[To do]: Reproduce word for word, from the entries below, the line with "Click into the Last Name search field", the line with "You are a computer-use", and every line between them, and nothing more.

[Data shown]:
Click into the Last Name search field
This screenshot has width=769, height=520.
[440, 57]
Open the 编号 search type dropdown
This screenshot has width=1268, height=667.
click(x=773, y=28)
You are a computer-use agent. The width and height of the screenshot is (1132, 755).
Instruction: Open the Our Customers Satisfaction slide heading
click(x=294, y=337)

--

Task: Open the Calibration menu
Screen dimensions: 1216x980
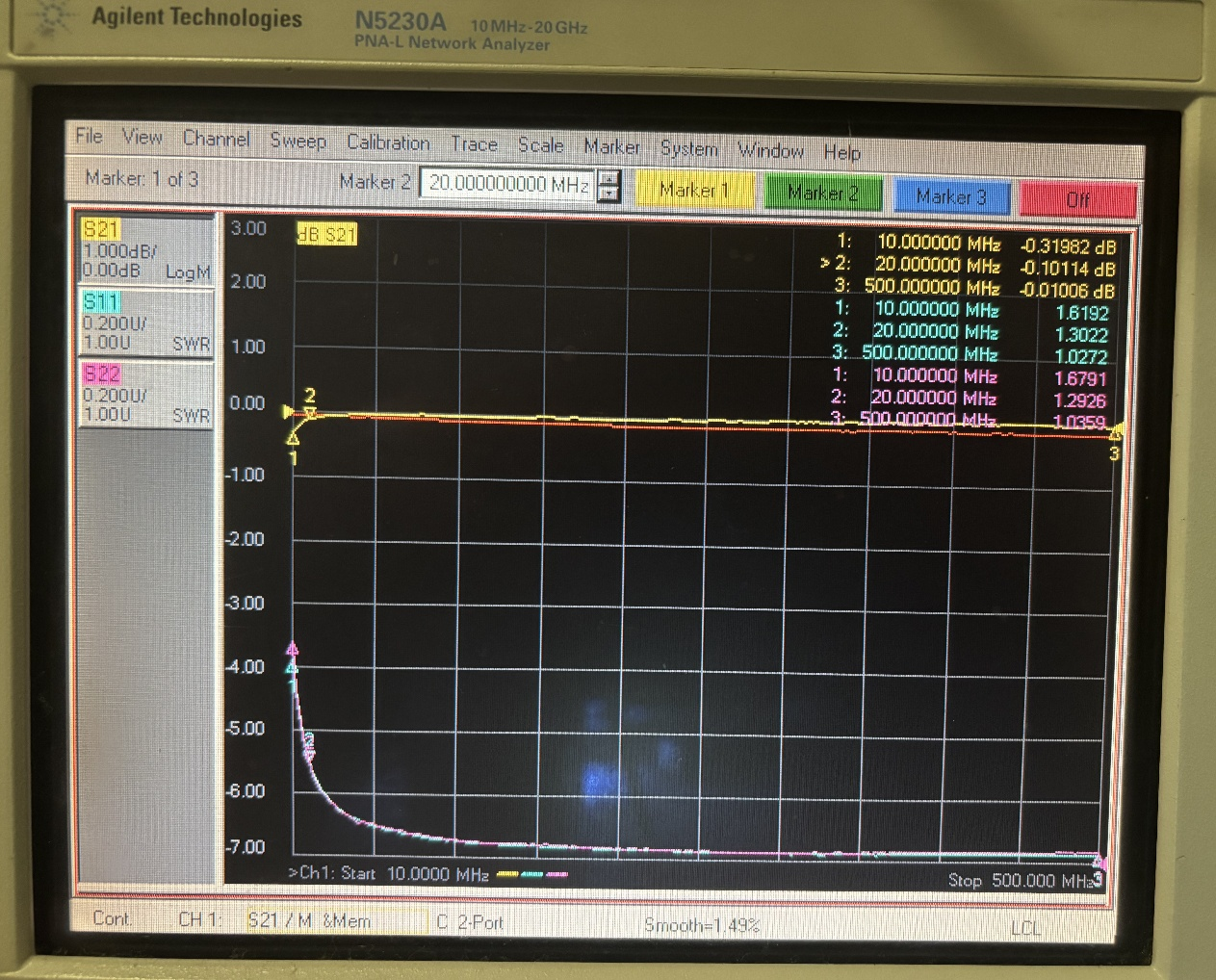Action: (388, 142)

--

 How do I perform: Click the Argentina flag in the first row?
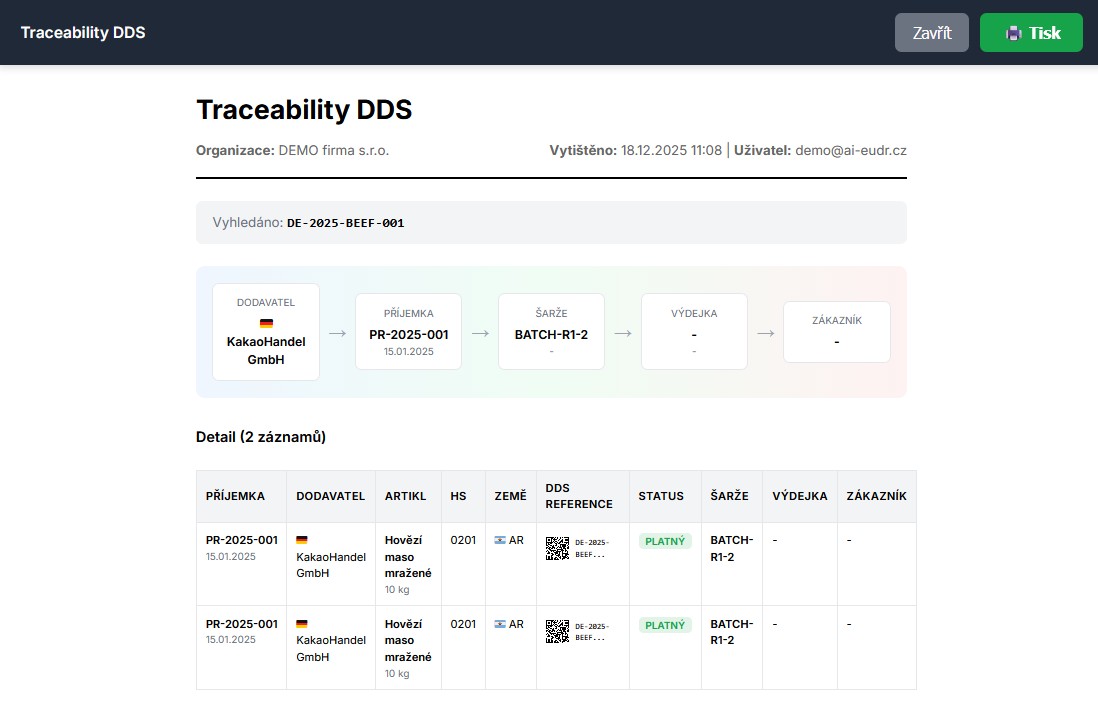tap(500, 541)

[Expected answer]:
Click into the Last Name search field
This screenshot has width=769, height=520.
[440, 57]
Open the 编号 search type dropdown
This screenshot has width=1268, height=667.
click(x=773, y=28)
You are a computer-use agent. The width and height of the screenshot is (1132, 755).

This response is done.